DATA TO USE:
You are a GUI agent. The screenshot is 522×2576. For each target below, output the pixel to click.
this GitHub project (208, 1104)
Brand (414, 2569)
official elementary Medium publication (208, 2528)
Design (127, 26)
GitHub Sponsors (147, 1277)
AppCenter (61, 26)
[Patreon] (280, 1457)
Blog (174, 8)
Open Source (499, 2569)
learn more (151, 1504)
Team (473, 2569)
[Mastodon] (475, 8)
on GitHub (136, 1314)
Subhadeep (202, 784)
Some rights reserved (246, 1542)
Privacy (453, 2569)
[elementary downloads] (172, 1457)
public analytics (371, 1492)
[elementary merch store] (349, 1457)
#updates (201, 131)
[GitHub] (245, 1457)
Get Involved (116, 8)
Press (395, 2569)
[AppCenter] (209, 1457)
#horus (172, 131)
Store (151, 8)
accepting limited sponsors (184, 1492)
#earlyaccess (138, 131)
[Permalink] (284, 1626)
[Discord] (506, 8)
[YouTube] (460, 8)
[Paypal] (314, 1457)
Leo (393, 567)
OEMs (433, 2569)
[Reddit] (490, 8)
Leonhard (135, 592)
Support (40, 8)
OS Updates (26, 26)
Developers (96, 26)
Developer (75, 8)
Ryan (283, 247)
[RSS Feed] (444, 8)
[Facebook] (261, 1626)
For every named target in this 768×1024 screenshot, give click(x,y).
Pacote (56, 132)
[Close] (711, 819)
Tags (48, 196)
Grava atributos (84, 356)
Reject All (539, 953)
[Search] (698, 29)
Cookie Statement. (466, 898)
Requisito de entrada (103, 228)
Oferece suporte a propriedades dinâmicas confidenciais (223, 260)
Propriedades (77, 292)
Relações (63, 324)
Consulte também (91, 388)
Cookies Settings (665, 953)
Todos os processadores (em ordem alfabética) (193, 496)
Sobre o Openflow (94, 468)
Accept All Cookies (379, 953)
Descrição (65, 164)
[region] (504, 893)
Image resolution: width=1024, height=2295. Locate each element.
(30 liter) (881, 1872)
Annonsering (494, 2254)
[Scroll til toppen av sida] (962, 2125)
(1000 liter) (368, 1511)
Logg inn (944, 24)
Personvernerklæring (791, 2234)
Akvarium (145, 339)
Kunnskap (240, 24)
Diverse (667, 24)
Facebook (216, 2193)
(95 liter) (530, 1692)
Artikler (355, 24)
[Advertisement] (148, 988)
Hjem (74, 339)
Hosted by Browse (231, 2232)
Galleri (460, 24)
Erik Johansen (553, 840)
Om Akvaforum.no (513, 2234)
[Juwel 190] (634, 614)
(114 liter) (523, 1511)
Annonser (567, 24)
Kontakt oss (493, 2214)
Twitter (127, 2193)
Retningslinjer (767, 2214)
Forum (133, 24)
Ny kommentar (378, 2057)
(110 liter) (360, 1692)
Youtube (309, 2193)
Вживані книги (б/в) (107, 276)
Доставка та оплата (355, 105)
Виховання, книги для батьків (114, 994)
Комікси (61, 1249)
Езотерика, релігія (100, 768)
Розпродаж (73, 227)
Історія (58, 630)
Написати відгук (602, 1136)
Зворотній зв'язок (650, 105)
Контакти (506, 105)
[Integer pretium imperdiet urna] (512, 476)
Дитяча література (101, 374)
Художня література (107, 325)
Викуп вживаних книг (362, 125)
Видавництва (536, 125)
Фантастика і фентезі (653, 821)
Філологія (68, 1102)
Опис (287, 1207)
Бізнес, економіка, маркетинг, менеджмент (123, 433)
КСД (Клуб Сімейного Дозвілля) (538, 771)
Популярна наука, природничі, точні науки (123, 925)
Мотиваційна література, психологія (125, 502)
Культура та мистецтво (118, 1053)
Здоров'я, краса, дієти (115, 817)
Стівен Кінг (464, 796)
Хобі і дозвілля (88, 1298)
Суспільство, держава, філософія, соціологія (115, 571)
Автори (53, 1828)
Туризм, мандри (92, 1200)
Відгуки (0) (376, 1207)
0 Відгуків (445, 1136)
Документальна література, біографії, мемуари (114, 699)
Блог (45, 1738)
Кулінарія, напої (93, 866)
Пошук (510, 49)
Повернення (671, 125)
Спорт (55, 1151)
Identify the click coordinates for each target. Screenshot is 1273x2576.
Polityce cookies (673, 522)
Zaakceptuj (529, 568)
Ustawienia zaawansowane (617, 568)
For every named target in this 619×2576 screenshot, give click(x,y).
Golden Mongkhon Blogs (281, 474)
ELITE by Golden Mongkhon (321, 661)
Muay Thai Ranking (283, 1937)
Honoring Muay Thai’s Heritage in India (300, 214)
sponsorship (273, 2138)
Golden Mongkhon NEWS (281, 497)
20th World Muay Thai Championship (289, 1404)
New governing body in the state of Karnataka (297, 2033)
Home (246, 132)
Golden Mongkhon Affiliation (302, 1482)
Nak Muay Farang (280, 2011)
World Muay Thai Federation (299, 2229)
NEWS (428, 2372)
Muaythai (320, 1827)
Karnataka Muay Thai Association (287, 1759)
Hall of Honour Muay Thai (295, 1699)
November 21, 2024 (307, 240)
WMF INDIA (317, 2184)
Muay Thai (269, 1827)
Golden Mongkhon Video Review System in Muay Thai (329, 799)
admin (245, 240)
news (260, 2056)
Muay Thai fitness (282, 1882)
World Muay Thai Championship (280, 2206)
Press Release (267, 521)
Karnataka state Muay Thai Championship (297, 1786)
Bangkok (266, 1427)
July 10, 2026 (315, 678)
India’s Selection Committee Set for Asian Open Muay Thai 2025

PROBLEM DESCRIPTION: In the material above, find the line with "Karnataka state Muay"; then retype it and every line after it through the last, exactly as written.

RESPONSE:
Karnataka state Muay Thai Championship (297, 1786)
Bangkok (266, 1427)
July 10, 2026 (315, 678)
India’s Selection Committee Set for Asian Open Muay Thai 2025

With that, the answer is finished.